## Your goal
Format each line of the records below as an item in a numbered list, omitting any blank lines.

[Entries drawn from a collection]
* Start *

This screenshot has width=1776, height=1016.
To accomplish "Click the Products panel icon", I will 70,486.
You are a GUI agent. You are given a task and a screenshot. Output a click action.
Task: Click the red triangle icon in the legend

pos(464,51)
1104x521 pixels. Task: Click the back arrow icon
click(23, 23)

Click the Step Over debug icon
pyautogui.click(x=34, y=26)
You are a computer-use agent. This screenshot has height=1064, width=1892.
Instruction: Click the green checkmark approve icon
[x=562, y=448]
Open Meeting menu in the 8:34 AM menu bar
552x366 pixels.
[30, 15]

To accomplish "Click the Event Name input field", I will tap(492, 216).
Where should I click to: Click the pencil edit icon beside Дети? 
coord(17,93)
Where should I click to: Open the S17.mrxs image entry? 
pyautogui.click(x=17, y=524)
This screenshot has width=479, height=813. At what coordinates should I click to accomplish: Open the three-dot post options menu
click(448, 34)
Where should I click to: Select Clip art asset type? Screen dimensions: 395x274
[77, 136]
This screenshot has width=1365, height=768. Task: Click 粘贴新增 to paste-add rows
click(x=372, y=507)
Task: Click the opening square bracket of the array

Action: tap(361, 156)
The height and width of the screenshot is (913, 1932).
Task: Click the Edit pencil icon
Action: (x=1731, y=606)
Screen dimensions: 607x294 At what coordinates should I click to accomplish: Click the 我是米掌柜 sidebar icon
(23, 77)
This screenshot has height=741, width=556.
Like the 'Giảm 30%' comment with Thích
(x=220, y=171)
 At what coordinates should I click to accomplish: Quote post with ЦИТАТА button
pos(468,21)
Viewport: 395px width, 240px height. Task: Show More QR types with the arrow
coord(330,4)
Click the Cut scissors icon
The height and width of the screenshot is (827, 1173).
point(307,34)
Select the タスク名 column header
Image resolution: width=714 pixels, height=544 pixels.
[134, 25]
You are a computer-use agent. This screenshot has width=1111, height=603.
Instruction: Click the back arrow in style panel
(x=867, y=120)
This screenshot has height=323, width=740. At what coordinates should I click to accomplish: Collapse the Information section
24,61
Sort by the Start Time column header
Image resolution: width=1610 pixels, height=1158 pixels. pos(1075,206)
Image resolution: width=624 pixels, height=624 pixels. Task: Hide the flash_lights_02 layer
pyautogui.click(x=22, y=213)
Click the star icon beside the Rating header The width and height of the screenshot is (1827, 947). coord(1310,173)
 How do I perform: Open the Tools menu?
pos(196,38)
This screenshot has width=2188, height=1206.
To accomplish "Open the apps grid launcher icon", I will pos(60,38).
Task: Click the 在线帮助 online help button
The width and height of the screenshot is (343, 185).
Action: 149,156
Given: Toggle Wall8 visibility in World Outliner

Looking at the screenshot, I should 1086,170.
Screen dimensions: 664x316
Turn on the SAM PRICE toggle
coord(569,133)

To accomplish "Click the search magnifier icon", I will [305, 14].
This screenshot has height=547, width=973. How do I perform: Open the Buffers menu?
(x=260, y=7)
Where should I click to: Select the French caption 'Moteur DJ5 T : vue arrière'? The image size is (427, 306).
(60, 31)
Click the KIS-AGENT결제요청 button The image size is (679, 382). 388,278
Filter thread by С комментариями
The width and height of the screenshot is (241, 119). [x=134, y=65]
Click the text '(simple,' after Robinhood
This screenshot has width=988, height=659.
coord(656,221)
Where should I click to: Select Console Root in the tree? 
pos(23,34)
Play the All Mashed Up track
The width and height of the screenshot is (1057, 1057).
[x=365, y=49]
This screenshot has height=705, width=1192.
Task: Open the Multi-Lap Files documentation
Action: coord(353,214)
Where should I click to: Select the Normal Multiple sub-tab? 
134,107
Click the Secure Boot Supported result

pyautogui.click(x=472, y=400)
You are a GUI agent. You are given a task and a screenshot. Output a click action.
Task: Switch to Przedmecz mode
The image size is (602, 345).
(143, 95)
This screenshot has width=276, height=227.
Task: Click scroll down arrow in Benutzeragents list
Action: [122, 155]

* End *

## Written answer
1. This screenshot has width=1776, height=1016.
2. To accomplish "Click the Products panel icon", I will 70,486.
3. You are a GUI agent. You are given a task and a screenshot. Output a click action.
4. Task: Click the red triangle icon in the legend
5. pos(464,51)
6. 1104x521 pixels. Task: Click the back arrow icon
7. click(23, 23)
8. Click the Step Over debug icon
9. pyautogui.click(x=34, y=26)
10. You are a computer-use agent. This screenshot has height=1064, width=1892.
11. Instruction: Click the green checkmark approve icon
12. [x=562, y=448]
13. Open Meeting menu in the 8:34 AM menu bar
14. 552x366 pixels.
15. [30, 15]
16. To accomplish "Click the Event Name input field", I will tap(492, 216).
17. Where should I click to: Click the pencil edit icon beside Дети? 
18. coord(17,93)
19. Where should I click to: Open the S17.mrxs image entry? 
20. pyautogui.click(x=17, y=524)
21. This screenshot has width=479, height=813. At what coordinates should I click to accomplish: Open the three-dot post options menu
22. click(448, 34)
23. Where should I click to: Select Clip art asset type? Screen dimensions: 395x274
24. [77, 136]
25. This screenshot has width=1365, height=768. Task: Click 粘贴新增 to paste-add rows
26. click(x=372, y=507)
27. Task: Click the opening square bracket of the array
28. Action: tap(361, 156)
29. The height and width of the screenshot is (913, 1932).
30. Task: Click the Edit pencil icon
31. Action: (x=1731, y=606)
32. Screen dimensions: 607x294 At what coordinates should I click to accomplish: Click the 我是米掌柜 sidebar icon
33. (23, 77)
34. This screenshot has height=741, width=556.
35. Like the 'Giảm 30%' comment with Thích
36. (x=220, y=171)
37.  At what coordinates should I click to accomplish: Quote post with ЦИТАТА button
38. pos(468,21)
39. Viewport: 395px width, 240px height. Task: Show More QR types with the arrow
40. coord(330,4)
41. Click the Cut scissors icon
42. The height and width of the screenshot is (827, 1173).
43. point(307,34)
44. Select the タスク名 column header
45. Image resolution: width=714 pixels, height=544 pixels.
46. [134, 25]
47. You are a computer-use agent. This screenshot has width=1111, height=603.
48. Instruction: Click the back arrow in style panel
49. (x=867, y=120)
50. This screenshot has height=323, width=740. At what coordinates should I click to accomplish: Collapse the Information section
51. 24,61
52. Sort by the Start Time column header
53. Image resolution: width=1610 pixels, height=1158 pixels. pos(1075,206)
54. Image resolution: width=624 pixels, height=624 pixels. Task: Hide the flash_lights_02 layer
55. pyautogui.click(x=22, y=213)
56. Click the star icon beside the Rating header The width and height of the screenshot is (1827, 947). coord(1310,173)
57.  How do I perform: Open the Tools menu?
58. pos(196,38)
59. This screenshot has width=2188, height=1206.
60. To accomplish "Open the apps grid launcher icon", I will pos(60,38).
61. Task: Click the 在线帮助 online help button
62. The width and height of the screenshot is (343, 185).
63. Action: 149,156
64. Given: Toggle Wall8 visibility in World Outliner
65. Looking at the screenshot, I should 1086,170.
66. Screen dimensions: 664x316
67. Turn on the SAM PRICE toggle
68. coord(569,133)
69. To accomplish "Click the search magnifier icon", I will [305, 14].
70. This screenshot has height=547, width=973. How do I perform: Open the Buffers menu?
71. (x=260, y=7)
72. Where should I click to: Select the French caption 'Moteur DJ5 T : vue arrière'? The image size is (427, 306).
73. (60, 31)
74. Click the KIS-AGENT결제요청 button The image size is (679, 382). 388,278
75. Filter thread by С комментариями
76. The width and height of the screenshot is (241, 119). [x=134, y=65]
77. Click the text '(simple,' after Robinhood
78. This screenshot has width=988, height=659.
79. coord(656,221)
80. Where should I click to: Select Console Root in the tree? 
81. pos(23,34)
82. Play the All Mashed Up track
83. The width and height of the screenshot is (1057, 1057).
84. [x=365, y=49]
85. This screenshot has height=705, width=1192.
86. Task: Open the Multi-Lap Files documentation
87. Action: coord(353,214)
88. Where should I click to: Select the Normal Multiple sub-tab? 
89. 134,107
90. Click the Secure Boot Supported result
91. pyautogui.click(x=472, y=400)
92. You are a GUI agent. You are given a task and a screenshot. Output a click action.
93. Task: Switch to Przedmecz mode
94. The image size is (602, 345).
95. (143, 95)
96. This screenshot has width=276, height=227.
97. Task: Click scroll down arrow in Benutzeragents list
98. Action: [122, 155]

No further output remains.